Sally juggles the demands of a promising writing career and those of her adolescent sons. She is about to make a final break with her estranged husband when he makes a request she finds impossible to refuse.
Virginia, having finally realised her dream to build an art gallery in the Queensland rainforest, is almost wiped out by a cyclone. As she seeks to rebuild her life, she finds an unexpected and very special love.
Witty, sad, lively and familiar, The Jacaranda Years reflects on the wisdom and the freedom of the middle years.
Tanglewood
McPhee Gribble, Penguin Books Australia, 1992.
It’s 1962. Talented, hopeful and full of the bravado that wards off fear, Meg, Sally and Virginia hitchhike north to sleep on beaches, plan their futures and fantasise about a place in the bush where they can meet once a year.

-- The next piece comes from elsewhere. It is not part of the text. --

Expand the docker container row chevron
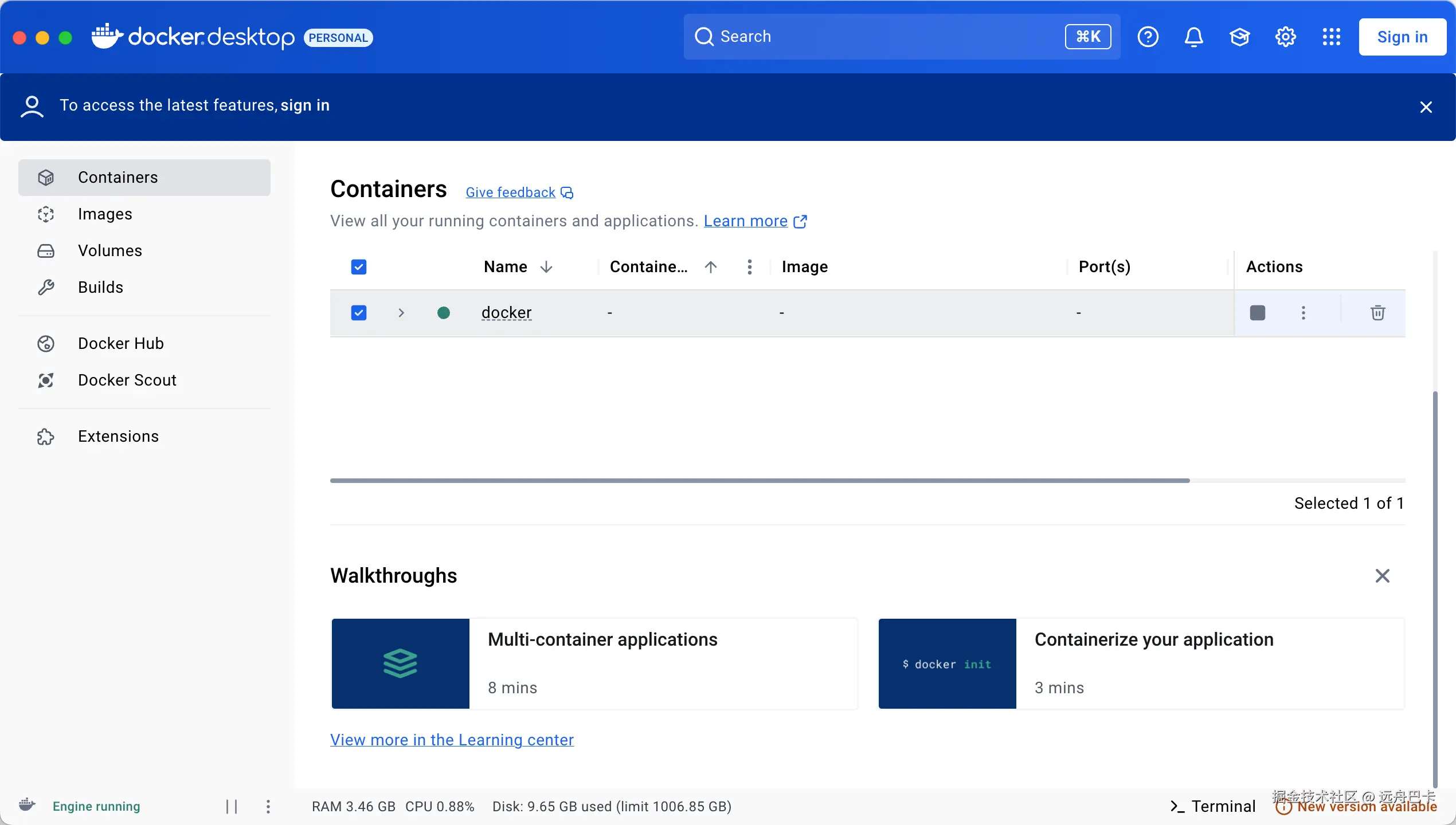This screenshot has width=1456, height=825. [401, 313]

Twenty-five years later nothing is as they imagined it would be. Meg, an investigative reporter, is distressed by her childlessness and fighting her attraction for an opportunistic film producer. Virginia has fled her artist-lover to set up a commune in far north Queensland. Sally, a teacher and mother, has been left by the husband she has devoted over twenty years to.
It is to Tanglewood, the house they dreamt of, that they go for refuge. And it is there that they gather the strength to take them into the future.
Princess Kate
Based on the screenplay
by Kristin Williamson and David Williamson.

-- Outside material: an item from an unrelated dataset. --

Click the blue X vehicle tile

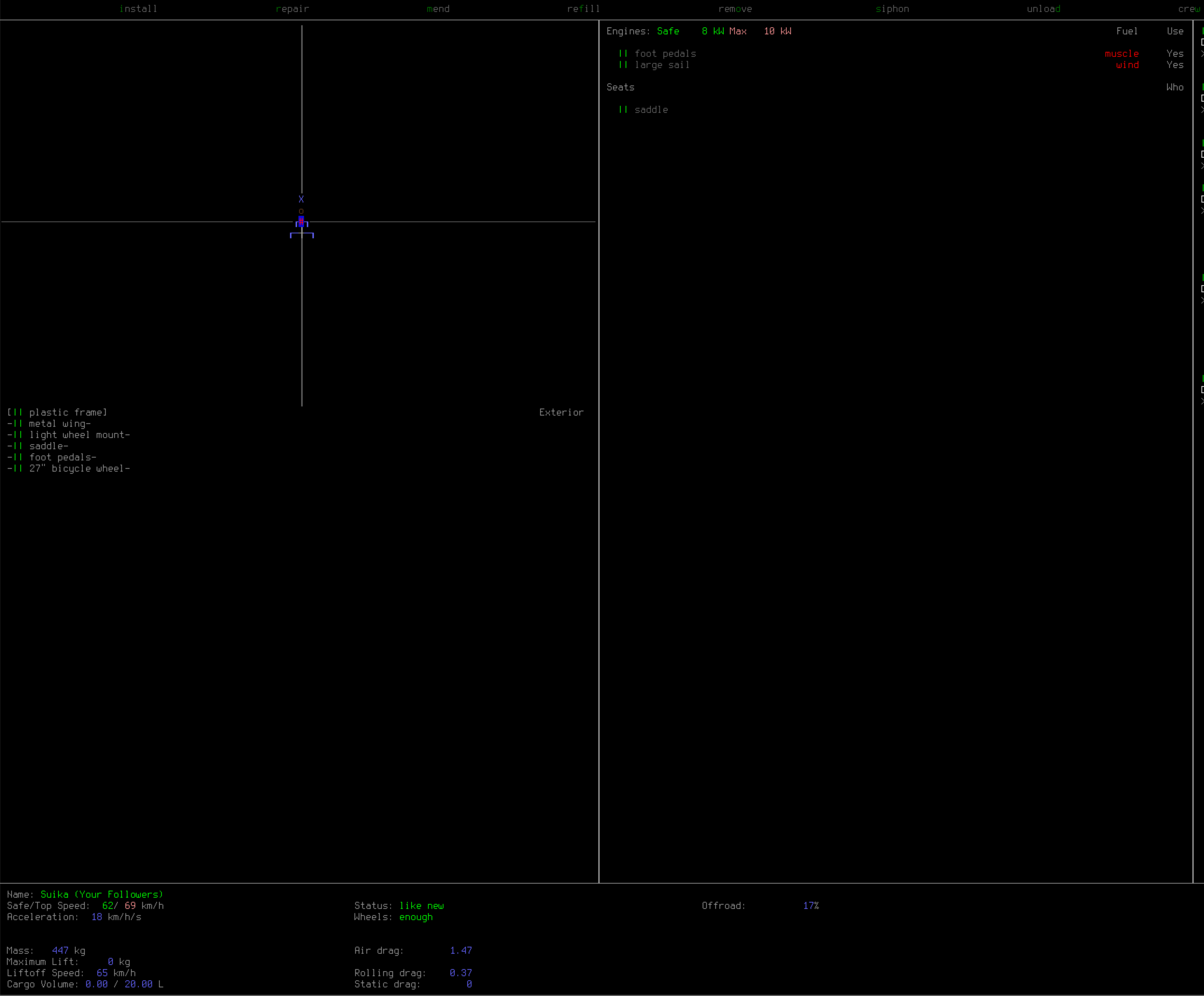point(301,199)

McPhee Gribble/Penguin Books
with The Australian Children’s Television Foundation. 1988.
On her fourteenth birthday, Kate thinks she’s the luckiest girl in Sydney. She is talented, popular, has doting parents, and her birthday present is a seven metre yacht named ‘Princess Kate’. Then her world begins to fall apart and Kate defies everyone…
Kate swung around to confront them both.. ’You don’t even care that I found her, do you?’
‘Frankly, no,’ said Anne.
Kate turned on her angrily.
‘That’s enough!’ Bob looked distressed. ’She can’t dump you when you were born and suddenly decide she wants you now.’
The Last Bastion
Based on the television series written by
David Williamson and Denis Whitburn.
Lansdowne, Sydney 1984.
‘We are the last bastion between the Japanese and the west coast of America. If you let us fall, America itself is in danger.’
This appeal, broadcast by Australia’s Prime Minister John Curtin to the United States in 1942, signalled the greatest crisis in Australia’s history.
The Last Bastion is the story of a major power struggle, with bitter conflict between Canberra, London and Washington. The most important figures are Curtin, Menzies, Roosevelt, Churchill, MacArthur and Blamey.
Drawing on both published and unpublished documents from Australian, British and US sources, some of which had only recently been released, Kristin Williamson has imaginatively recreated the events of the three most crucial years in the history of Australia.